--- Set of tasks ---
1 > Switch "humidity" to "moisture" in the essay on curly hair, then write out the stretch from "Tuesday, June 6, 2017" through "for good measure." with that change.
2 > Resume the essay on curly hair after its last sentence, keeping the same first-person voice.

--- Source excerpt ---
━━━━━━━━

Tuesday, June 6, 2017
(actual picture of my hair care products)
I have big and curly hair. In its natural state, it's poofy, full of twists and spirals and personality. It doesn't care what I want it to do, and its number one enemy is the slightest bit of humidity. To maintain my hair when it's natural, I use no less than 6 products. I have butters, creams, oils , mousses, gels, sprays- you name it. On a perfect morning, I can style it just right, with the help of these products and a few prayers for good measure.
But I remember the first time a straightening iron made its way through my curls. I remember feeling the heat when it got close to my scalp, and flinching anytime it lingered for too long. I remember that I couldn't stop running my fingers through my hair, because now it was sleek and soft and easy to wear. I remember when the kids at school (mostly the boys) said that they liked my hair better this way, that I was more noticeable this way, that I was prettier this way.
Somewhere into High School, I refused to be seen with curly hair. I owned more than one straightening iron, and had to get frequent hair trims just to keep my ends neat. The first boyfriend that I ever had admitted that he preferred my straight hair because it was "neater" than my natural hair. It hurt my feelings, but I couldn't properly identify why at the time, so I brushed it off.
At the hair salon, all the women that came in would ask to have their hair straightened. This would be despite the fact that nearly all of the regular customers were Latina, and we had all kinds of hair textures which strayed from the pushed norm. Girls as young as four were getting blowouts, so as not to be seen with "messy" hair. The Eurocentric beauty standards were so strong that they seeped into the salons and souls of my people. Our shame was so deep that no one seemed phased enough to question the situation.

━━━━━━━━

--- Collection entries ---
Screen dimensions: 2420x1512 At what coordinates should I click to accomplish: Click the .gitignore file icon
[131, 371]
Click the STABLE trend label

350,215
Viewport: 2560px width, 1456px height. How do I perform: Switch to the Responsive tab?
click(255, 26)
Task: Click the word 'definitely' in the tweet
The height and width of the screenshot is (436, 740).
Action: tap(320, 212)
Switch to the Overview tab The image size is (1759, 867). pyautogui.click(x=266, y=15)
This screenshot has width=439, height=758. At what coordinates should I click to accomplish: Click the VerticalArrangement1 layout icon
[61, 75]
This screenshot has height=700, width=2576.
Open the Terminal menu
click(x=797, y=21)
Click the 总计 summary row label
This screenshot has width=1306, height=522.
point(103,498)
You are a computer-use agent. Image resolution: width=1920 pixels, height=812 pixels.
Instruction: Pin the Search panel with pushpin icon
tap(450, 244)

━━━━━━━━

--- Outputs by task ---
1 >
Tuesday, June 6, 2017
(actual picture of my hair care products)
I have big and curly hair. In its natural state, it's poofy, full of twists and spirals and personality. It doesn't care what I want it to do, and its number one enemy is the slightest bit of moisture. To maintain my hair when it's natural, I use no less than 6 products. I have butters, creams, oils , mousses, gels, sprays- you name it. On a perfect morning, I can style it just right, with the help of these products and a few prayers for good measure.

2 >
I had been straightening my hair so often that I sometimes found myself forgetting that it wasn't natural. Then one day, I just didn't have the time to do it, and people who interacted with me had mixed reactions. They asked me questions like "Can I touch it?", "Are you making a statement?", "Your hair is curly? Wait, what are you?". I also received compliments- some of which were on my bravery. These remarks struck something within me, and I found myself having to do a bit of soul searching. Why would someone suggest that wearing my hair in its natural state was brave? Why do people suddenly become curious about my ethnicity?
I started viewing the hair salon with a bit of skepticism. There wasn't a single woman there who didn't get her hair straightened. It was as if our real hair was a secret. I suddenly became very defensive of my curly hair, and started wearing it more regularly. It made me look more like my mother and father, who both have natural curls in their hair. I began feeling more proud of my Puerto Rican & Guatemalan roots, and researching why on Earth more women weren't comfortable with their natural hair. As you probably guessed, I found that the answer was lying in one thing: racism.
Woah, woah, relax. It's just hair, right? Well, sure, that's easy to say if you've never had someone tell you that your natural hair is problematic. The reality is that across much of the media, there is an aggressive favorability toward "white" features. On most magazine covers, you can bet to find a model or celebrity sporting that silky, straight hair that billions around the world can't relate to. Furthermore, have you ever noticed the segregation of beauty aisles? It's a real thing, I swear. In many stores, hair products that usually cater to white femmes will have their products in a different section, and often with more variety. Some stores I have been to will go as far as to label one section "ethnic products", or some variation of that phrase to make sure there's no confusion. *heavy eye-roll*
Pretty much every hair commercial on television features some sensual visuals of a model shampooing or styling their oh-so-sexy smooth/straight hair. Buy our shampoo! You'll feel things you never felt before! You'll feel pretty! You'll feel white. I've been seduced by them all, honestly. It's hard not to feel that way. Did you know that in most places, it's perfectly legal to require certain hairstyles in the workplace? This means it's perfectly acceptable to discriminate against individuals with braids, locs, twists, big curls, and anything seen as "distracting" or unprofessional. As you might have guessed, this puts so many Black & Latinx people at an even further risk for racial mistreatment from their employer (We can go into that on another post). Styling hair can be expensive as all hell, and time consuming. For businesses to be allowed to reject people's natural hair as a policy is blatant racism, and that's that.
I'm going to take a moment to catch my breath (I sometimes get angry just writing about these things) and take an opportunity to say: whether you wear your hair natural or you don't is your business, and you should never feel bad either way. Shaming anyone for their hair is a real problem, and it doesn't help anyone's cause. You do you, you wear your hair how you want to, not how you feel you should. It's not worth the stress.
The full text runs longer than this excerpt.